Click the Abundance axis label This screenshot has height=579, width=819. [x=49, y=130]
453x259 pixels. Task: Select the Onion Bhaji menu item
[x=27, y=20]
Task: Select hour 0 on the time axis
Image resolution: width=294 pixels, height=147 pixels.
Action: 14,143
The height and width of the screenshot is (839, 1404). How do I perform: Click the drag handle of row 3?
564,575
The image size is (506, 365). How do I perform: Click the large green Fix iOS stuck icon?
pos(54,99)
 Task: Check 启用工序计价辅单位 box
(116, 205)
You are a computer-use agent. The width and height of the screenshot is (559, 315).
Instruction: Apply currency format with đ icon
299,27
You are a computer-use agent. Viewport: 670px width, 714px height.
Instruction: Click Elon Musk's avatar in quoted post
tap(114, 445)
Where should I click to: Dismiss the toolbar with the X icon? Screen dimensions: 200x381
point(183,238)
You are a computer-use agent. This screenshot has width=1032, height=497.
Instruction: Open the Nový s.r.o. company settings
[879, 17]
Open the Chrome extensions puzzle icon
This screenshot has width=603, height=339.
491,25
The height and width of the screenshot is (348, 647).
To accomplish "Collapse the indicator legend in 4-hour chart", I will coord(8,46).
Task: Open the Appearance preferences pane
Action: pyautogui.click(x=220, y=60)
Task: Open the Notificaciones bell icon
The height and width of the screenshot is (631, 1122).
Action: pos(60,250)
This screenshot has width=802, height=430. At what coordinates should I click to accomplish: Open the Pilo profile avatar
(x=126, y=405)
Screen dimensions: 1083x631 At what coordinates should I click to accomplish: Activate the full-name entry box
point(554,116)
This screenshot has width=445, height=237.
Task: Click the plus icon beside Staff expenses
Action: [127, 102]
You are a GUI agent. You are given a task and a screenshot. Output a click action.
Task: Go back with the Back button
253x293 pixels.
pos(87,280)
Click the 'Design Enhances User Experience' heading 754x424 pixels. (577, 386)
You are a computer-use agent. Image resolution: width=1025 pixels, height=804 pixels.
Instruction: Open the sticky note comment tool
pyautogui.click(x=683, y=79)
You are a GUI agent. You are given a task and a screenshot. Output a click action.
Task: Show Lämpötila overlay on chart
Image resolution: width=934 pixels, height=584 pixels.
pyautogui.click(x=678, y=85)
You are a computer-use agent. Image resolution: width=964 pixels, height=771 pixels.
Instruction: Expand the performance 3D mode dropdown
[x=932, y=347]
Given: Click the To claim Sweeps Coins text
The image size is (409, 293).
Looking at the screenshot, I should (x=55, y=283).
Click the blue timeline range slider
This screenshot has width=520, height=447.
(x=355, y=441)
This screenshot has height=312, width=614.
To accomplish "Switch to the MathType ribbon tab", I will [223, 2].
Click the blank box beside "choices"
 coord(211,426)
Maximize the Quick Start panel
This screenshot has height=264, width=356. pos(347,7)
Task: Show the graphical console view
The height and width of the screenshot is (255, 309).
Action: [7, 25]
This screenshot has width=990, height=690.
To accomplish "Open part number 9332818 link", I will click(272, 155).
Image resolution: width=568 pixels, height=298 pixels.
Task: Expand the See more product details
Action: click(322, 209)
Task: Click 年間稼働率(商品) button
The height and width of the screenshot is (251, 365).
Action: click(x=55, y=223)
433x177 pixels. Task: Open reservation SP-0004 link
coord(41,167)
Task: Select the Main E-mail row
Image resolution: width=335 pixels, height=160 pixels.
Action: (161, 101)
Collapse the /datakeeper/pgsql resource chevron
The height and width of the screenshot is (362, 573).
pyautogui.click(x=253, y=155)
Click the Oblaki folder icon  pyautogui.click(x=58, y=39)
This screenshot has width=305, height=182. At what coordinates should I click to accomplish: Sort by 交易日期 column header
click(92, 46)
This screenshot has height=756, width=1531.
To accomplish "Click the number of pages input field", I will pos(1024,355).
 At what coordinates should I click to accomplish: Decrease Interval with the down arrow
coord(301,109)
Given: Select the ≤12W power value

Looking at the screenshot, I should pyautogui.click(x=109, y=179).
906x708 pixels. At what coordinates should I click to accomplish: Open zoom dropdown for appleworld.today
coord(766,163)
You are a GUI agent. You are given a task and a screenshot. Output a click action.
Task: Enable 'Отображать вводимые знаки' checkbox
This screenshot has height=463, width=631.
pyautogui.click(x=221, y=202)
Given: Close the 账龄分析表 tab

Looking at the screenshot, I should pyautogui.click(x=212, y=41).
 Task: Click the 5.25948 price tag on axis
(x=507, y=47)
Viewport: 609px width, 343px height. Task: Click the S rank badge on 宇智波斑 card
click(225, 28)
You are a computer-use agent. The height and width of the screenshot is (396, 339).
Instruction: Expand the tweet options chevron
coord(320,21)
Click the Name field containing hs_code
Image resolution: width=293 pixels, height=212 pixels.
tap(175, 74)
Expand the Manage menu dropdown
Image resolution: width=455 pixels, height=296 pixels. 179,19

■ GOAL OF THE EXERCISE: Pull every line containing the word "Show" out of the material and copy it.

■ OUTPUT BELOW:
Task: Show Lämpötila overlay on chart
Task: Show the graphical console view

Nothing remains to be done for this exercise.